We can construct simple, explicit examples of smooth pulses, which cancel the first-order error by modifying the well known lemniscates (figure-eight curves) of Bernoulli:

$$\begin{eqnarray}&&x(\lambda )=\displaystyle \frac{\alpha \sin (2\lambda )}{3+\cos (2\lambda )},\qquad y(\lambda )=\displaystyle \frac{2\sin \lambda }{3+\cos (2\lambda )},\end{eqnarray} \tag{ 12 }$$

and of Gerono:

$$\begin{eqnarray}&&x(\lambda )=(\alpha /2)\sin (2\lambda ),\qquad y(\lambda )=\sin \lambda .\end{eqnarray} \tag{ 13 }$$

In both cases, we choose the maximal value of λ to be Λ = π in order to retain only half the lemniscate, giving a closed curve that subtends an angle Δθ < π at the origin. We have included the free parameter α in order to make this angle, and hence the rotation angle ϕ(T), adjustable: Δθ = π − 2arccot(α). The example shown in figures 2(a), (b) corresponds to a modified Bernoulli curve with α = 1. Figures 2(c)–(f) shows additional examples of half-lemniscates and the corresponding pulses (obtained from the curvature, equation (9)) taken from both the Bernoulli and Gerono families of curves. Together, these solutions give, for each choice of rotation angle ϕ(T), two different pulses which implement the same rotation while canceling the leading-order error. Of course, all possible smooth pulses which achieve the same task can be generated from curves qualitatively similar to those shown in figures 2(c), (e). Notice that if we keep the pulse time fixed, then implementing larger rotation angles requires sharper peaks in the pulse, a fact which is clear from the geometrical construction since the plane curve is forced to have sharper bends as Δθ increases.

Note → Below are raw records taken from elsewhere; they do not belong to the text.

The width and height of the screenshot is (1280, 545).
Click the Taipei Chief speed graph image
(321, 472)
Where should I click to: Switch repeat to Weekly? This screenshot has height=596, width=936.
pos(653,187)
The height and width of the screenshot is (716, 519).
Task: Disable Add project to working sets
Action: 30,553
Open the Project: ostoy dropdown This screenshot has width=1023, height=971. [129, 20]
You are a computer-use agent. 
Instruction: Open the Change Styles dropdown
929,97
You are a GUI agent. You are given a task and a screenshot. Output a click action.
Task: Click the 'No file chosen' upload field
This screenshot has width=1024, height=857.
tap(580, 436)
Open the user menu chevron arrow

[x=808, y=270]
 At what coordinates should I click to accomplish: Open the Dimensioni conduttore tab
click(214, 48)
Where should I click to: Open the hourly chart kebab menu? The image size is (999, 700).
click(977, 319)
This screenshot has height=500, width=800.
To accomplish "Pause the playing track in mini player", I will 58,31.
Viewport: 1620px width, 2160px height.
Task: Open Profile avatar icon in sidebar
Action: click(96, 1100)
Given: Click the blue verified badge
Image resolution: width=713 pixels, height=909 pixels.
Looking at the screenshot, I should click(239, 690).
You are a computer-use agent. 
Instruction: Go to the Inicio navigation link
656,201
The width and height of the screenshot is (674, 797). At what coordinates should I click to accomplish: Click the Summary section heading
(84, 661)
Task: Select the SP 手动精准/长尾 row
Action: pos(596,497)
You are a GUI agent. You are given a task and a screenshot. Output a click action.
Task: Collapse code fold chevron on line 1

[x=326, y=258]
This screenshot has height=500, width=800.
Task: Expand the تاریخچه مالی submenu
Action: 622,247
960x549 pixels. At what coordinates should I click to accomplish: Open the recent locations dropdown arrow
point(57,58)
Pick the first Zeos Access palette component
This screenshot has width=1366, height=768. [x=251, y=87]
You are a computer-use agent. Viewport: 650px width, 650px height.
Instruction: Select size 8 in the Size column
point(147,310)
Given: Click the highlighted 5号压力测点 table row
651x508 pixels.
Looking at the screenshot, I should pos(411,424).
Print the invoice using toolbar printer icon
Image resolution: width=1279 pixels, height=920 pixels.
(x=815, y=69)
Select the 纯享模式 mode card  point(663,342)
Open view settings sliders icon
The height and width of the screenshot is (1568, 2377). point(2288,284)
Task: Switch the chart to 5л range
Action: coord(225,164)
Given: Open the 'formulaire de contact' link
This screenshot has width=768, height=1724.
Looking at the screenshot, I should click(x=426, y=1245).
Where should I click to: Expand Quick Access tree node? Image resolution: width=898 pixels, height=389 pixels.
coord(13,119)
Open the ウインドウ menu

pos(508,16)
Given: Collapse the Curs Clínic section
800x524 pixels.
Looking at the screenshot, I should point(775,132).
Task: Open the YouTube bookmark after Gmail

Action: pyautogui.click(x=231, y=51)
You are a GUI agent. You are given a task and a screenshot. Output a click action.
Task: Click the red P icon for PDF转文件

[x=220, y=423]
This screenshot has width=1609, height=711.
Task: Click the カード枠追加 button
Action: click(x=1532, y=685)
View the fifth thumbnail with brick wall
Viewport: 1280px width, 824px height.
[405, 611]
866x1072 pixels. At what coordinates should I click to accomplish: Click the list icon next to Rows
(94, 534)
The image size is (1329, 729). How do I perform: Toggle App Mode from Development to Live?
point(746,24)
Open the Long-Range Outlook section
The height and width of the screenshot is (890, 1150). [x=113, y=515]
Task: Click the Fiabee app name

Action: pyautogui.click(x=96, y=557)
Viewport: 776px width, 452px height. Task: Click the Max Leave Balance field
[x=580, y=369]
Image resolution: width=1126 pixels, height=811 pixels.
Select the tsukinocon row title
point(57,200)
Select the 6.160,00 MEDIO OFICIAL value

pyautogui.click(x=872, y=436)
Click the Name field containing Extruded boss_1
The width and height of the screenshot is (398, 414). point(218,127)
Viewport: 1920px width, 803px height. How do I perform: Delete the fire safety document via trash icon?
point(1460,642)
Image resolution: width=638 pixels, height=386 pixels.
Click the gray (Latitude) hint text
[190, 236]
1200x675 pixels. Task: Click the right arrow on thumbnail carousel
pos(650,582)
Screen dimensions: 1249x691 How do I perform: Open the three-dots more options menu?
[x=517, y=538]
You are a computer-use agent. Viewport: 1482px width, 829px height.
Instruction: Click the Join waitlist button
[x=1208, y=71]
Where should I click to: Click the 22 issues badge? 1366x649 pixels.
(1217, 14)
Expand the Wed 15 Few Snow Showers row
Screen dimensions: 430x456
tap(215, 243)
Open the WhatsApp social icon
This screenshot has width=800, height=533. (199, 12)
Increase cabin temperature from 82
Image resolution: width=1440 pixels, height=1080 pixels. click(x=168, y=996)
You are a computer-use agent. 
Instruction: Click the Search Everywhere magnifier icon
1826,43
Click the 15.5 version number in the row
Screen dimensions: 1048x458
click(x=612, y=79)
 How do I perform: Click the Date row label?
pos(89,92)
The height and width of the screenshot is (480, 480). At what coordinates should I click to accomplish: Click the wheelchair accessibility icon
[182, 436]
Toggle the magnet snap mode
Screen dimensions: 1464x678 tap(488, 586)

Because of the recursive nature of the error constraints evident in equation (4), requiring higher-order errors to cancel can be interpreted as imposing additional constraints on the shape of the plane curve. Consider the second-order constraint, g₂(T) = 0. From equation (5) we know that $\mathrm{Re}[{g}_{2}(T)]=0$ if the first-order error vanishes, g₁(T) = 0, i.e., if the plane curve is closed. The remaining second-order error can be written as

$$\begin{eqnarray}&&\mathrm{Im}[{g}_{2}(T)]={\int }_{0}^{{\rm{\Lambda }}}{\rm{d}}\lambda [x^{\prime} (\lambda )y(\lambda )-y^{\prime} (\lambda )x(\lambda )].\end{eqnarray} \tag{ 14 }$$

Remarkably, this integral is exactly twice the area enclosed by the plane curve, meaning that the second-order error vanishes if and only if the net area enclosed by the curve is zero. Note that the sign of the area is determined by the direction of the winding of the curve, so that the clockwise and counter-clockwise parts of the curve enclose areas of opposite sign. Thus we find that pulses which cancel both first- and second-order errors are in one-to-one correspondence with closed plane curves that enclose a vanishing net area. Full leminiscates such as those of Gerono and Bernoulli, equations (12), (13), satisfy these requirements, provided we now take Λ = 2π. The resulting curves and corresponding pulses are shown in figures 4(a), (b). Notice that Ω(t) < 0 in the second half of the evolution as follows from the negative curvature of one of the lemniscate lobes. This behavior can be interpreted as a sudden π phase shift in the driving field. An important difference compared to the first-order case is that now, each of these pulses implements dynamical decoupling, i.e., an identity operation with ϕ(T) = 0. This is because the angle subtended by the initial and final legs of the plane curves is equal to π regardless of the value of α. We see from the figure that it is easy to obtain arbitrarily many smooth pulses that perform dynamical decoupling up to second order.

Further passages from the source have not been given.